その後のクリスティーヌ・ラガルド総裁とフィリップ・レーン専務理事の発言は、6月のECB利上げ観測(政策金利を引き上げるとの見方)に影響し得る。
現状の環境では、EUR/USDの3カ月物「インプライド・ボラティリティ」(オプション価格から逆算される将来の予想変動率)が5.7%近辺と極めて低い。これは、オプション市場が近い将来の大きな値動きを織り込んでいないことを意味する。この局面では、強い新トレンドに賭けるより、レンジ相場を前提とした戦略を優先しやすい。
オプションが相対的に割安な状況では、「プレミアムの売り」(オプションの受け取り料=プレミアムを得る取引)が魅力になりやすい。具体策としては「ストラングルの売り」(現値から離れた水準のコールとプットを同時に売る手法)で、通貨ペアが想定レンジ内に収まる限り収益機会を狙う。リスクリバーサルがフラットで、コール優位・プット優位の偏りが小さい点も、横ばい推移の見方を補強する。
この見方は直近の経済指標にも支えられる。

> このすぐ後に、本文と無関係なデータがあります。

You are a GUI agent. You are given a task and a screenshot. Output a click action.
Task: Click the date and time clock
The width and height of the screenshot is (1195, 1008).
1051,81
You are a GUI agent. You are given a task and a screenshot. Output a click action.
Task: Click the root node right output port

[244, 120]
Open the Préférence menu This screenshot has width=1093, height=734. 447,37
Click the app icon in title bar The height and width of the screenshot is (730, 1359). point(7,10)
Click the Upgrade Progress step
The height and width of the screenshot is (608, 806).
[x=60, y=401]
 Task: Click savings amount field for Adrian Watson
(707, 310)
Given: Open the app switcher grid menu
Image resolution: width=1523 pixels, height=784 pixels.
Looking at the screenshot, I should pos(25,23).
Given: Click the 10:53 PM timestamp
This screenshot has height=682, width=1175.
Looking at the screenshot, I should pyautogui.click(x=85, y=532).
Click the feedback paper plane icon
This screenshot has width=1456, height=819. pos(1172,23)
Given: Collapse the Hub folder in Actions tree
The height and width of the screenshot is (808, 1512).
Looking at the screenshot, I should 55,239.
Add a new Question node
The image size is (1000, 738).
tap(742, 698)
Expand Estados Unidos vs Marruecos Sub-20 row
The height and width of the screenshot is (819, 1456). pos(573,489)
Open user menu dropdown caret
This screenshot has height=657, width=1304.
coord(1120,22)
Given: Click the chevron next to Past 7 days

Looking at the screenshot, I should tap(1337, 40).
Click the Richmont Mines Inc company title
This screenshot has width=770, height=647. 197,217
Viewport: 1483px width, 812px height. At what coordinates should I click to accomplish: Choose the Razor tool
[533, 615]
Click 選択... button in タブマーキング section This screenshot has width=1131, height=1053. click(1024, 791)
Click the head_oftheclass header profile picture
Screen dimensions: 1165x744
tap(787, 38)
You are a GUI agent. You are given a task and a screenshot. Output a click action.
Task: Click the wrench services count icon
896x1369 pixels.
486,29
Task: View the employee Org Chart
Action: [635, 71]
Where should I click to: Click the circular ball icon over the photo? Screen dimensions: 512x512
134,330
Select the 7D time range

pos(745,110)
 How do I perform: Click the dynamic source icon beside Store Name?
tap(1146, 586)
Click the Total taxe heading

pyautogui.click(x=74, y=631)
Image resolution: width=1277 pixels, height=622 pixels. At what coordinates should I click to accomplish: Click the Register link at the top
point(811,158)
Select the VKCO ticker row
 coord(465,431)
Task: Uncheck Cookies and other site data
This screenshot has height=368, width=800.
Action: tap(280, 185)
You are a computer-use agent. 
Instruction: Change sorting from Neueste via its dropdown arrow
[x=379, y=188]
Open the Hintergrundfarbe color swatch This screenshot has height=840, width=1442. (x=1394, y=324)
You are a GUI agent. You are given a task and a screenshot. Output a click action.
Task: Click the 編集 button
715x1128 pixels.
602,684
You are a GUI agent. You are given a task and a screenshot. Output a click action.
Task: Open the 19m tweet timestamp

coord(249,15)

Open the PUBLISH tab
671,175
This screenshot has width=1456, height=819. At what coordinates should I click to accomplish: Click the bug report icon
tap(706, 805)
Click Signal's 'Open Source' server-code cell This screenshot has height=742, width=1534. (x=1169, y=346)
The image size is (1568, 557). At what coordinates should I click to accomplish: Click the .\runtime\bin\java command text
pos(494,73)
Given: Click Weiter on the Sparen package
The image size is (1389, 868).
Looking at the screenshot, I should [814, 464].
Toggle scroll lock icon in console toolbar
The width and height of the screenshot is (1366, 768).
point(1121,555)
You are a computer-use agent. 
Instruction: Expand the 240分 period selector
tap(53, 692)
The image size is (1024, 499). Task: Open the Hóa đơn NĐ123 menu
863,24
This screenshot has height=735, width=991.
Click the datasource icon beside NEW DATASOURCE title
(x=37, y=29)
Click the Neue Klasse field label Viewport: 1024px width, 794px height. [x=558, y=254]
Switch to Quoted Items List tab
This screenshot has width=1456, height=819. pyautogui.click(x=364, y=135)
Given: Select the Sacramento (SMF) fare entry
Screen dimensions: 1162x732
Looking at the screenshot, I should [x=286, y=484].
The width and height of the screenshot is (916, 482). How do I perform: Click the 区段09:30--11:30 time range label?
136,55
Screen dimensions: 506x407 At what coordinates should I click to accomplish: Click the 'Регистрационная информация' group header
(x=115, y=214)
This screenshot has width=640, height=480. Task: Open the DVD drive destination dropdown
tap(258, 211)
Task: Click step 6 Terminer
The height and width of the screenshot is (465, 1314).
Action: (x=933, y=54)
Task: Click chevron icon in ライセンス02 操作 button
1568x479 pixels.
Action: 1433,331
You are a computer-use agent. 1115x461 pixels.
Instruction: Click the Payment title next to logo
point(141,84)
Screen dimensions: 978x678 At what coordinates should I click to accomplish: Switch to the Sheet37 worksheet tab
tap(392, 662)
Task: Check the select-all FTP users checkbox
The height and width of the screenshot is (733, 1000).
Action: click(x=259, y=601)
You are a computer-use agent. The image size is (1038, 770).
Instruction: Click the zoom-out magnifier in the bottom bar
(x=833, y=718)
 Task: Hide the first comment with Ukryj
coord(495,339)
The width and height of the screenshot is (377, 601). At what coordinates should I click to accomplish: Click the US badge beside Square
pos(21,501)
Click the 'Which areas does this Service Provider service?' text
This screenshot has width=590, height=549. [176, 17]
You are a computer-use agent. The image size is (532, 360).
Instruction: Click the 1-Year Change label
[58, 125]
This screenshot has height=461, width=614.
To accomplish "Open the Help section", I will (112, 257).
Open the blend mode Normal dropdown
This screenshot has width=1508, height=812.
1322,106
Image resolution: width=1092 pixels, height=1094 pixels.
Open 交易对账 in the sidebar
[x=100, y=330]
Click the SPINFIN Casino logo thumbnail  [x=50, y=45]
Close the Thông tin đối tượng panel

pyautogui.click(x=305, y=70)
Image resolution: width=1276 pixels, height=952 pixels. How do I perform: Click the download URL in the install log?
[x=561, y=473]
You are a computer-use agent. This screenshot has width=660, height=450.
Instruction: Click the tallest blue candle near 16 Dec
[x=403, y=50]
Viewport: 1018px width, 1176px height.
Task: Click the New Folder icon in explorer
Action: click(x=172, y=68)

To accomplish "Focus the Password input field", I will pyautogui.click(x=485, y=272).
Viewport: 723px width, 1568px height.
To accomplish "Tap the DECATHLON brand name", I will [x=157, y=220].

4月のユーロ圏総合CPI(消費者物価指数)は2.6%とやや強めだった一方、米国の雇用統計(非農業部門雇用者数=NFP)では雇用増が16万人に減速した。この差は、ECBの方が米連邦準備制度理事会(FRB)より政策対応を迫られやすい状況を示し、結果としてEUR/USDが当面のレンジ内にとどまりやすい。したがって、市場は主要なテクニカル水準(チャート上で意識されやすい価格帯)の間で推移しやすいと見込まれる。
主なリスクと材料
短期的には下振れリスクがややある。原油価格が直近の上昇で1バレル=85ドルを上回る動きが続けば、エネルギーコスト面から欧州経済への重荷となりやすい。これによりEUR/USDが1.1650へ下押しされる可能性がある。同水準は買いが入りやすい「下値の目安」(サポート)として機能してきた。トレーダーは、ヘッジ(損失を抑える保険)として割安なプットを買うことや、1.1650を前提にプット売りを検討することが考えられる。
最大の注目材料は、今晩予定されるECBのラガルド総裁とレーン専務理事の発言だ。6月会合での利上げを強く示唆すれば、ユーロの支援材料となり得る。一方で、慎重姿勢や「ハト派」(金融引き締めに消極的)寄りの意外な内容となれば、ユーロが売られ、レンジ下限を試す展開になりやすい。